Читаем Транскрипции программы Один с сайта «Эхо Москвы». 2016 Январь-Июнь полностью

Я очень люблю Андрея Аствацатурова — и как человека, и как лектора, и как писателя. Кстати, «Осень в карманах» — это роман, который написан на тему, подсказанную стихотворением Нонны Слепаковой «Рисунок Бенуа к «Медному Всаднику». И мне очень приятно, что Аствацатуров основные лейтмотивы слепаковского текста так замечательно препарировал. Там и мне несколько приветов передано. Я очень люблю Аствацатурова как человека. Он совершенно лишён снобизма, хотя принадлежит к очень старой и очень почётной петербургской филологической семье. Он человек весёлый, страшно обаятельный, по-питерски самоироничный. И даже снобизм его очарователен, хотя это скорее пародия на снобизм. Что касается его мировоззрения, то мне кажется, что о каком-то мировоззрении в его случае надо говорить с большой осторожностью. Аствацатуров — человек очень скрытный, опять-таки иронический. Он может играть в те или другие мировоззрения, но думаю, что единственная религия, которую он исповедует, — это гуманизм, гуманизм в версии просвещения. И это мне очень в нём симпатично.

«Есть ли у вас видение будущего для литературы? Возникнет ли новое течение?»

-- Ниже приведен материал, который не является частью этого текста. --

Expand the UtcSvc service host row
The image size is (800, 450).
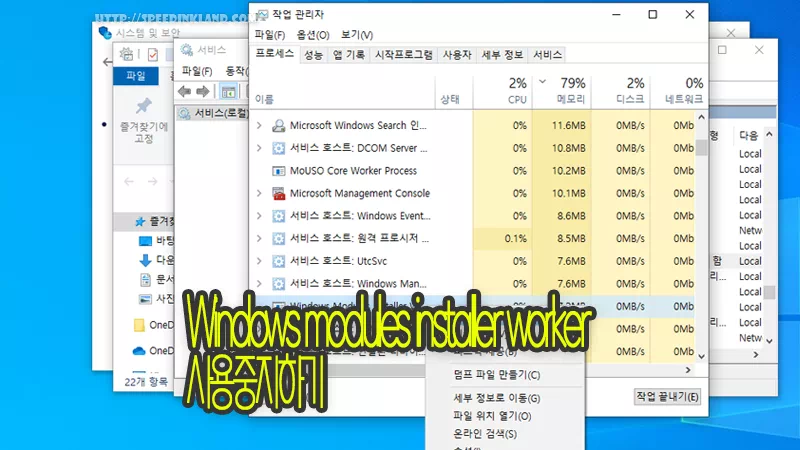click(259, 261)
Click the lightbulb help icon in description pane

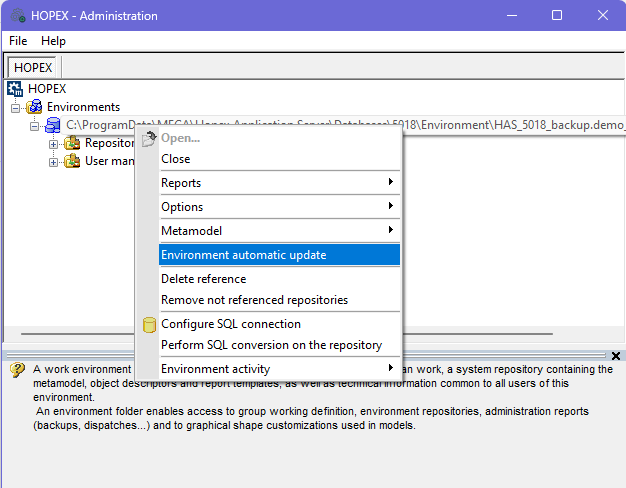point(17,370)
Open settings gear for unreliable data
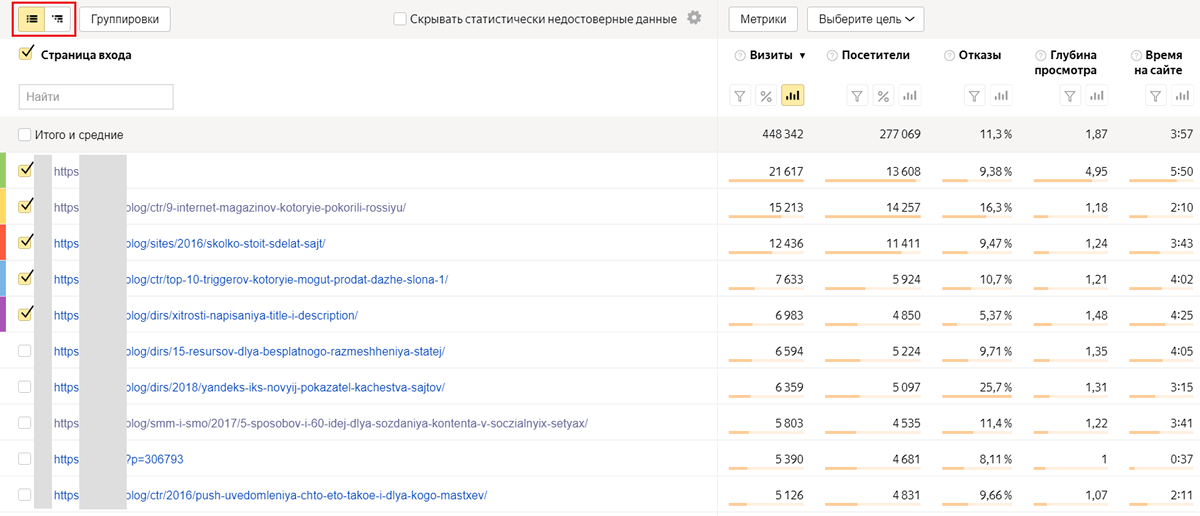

Мне представляется, что в ближайшее время главным жанром станут романы-сценарии, сценарии для компьютерных игр и для ролевых игр. Будет такое слияние метажанров и окончательное вторжение литературы в жизнь. Например, такая история, как «Голодные игры», — по сути, это уже сценарий для ролевиков, это готовая программа будущей ролевой игры. Как литература это слабо; как кино — довольно несовершенно, хотя очень увлекательно временами и технично. Но это имеет другую ценность: это — мегажанр. У Марии Галиной в «Хомячках в Эгладоре», в одном из любимых моих современных романов, очень точно предсказано это слияние ролевой игры и жизни, когда они почти незаметно и довольно опасно перетекают друг в друга.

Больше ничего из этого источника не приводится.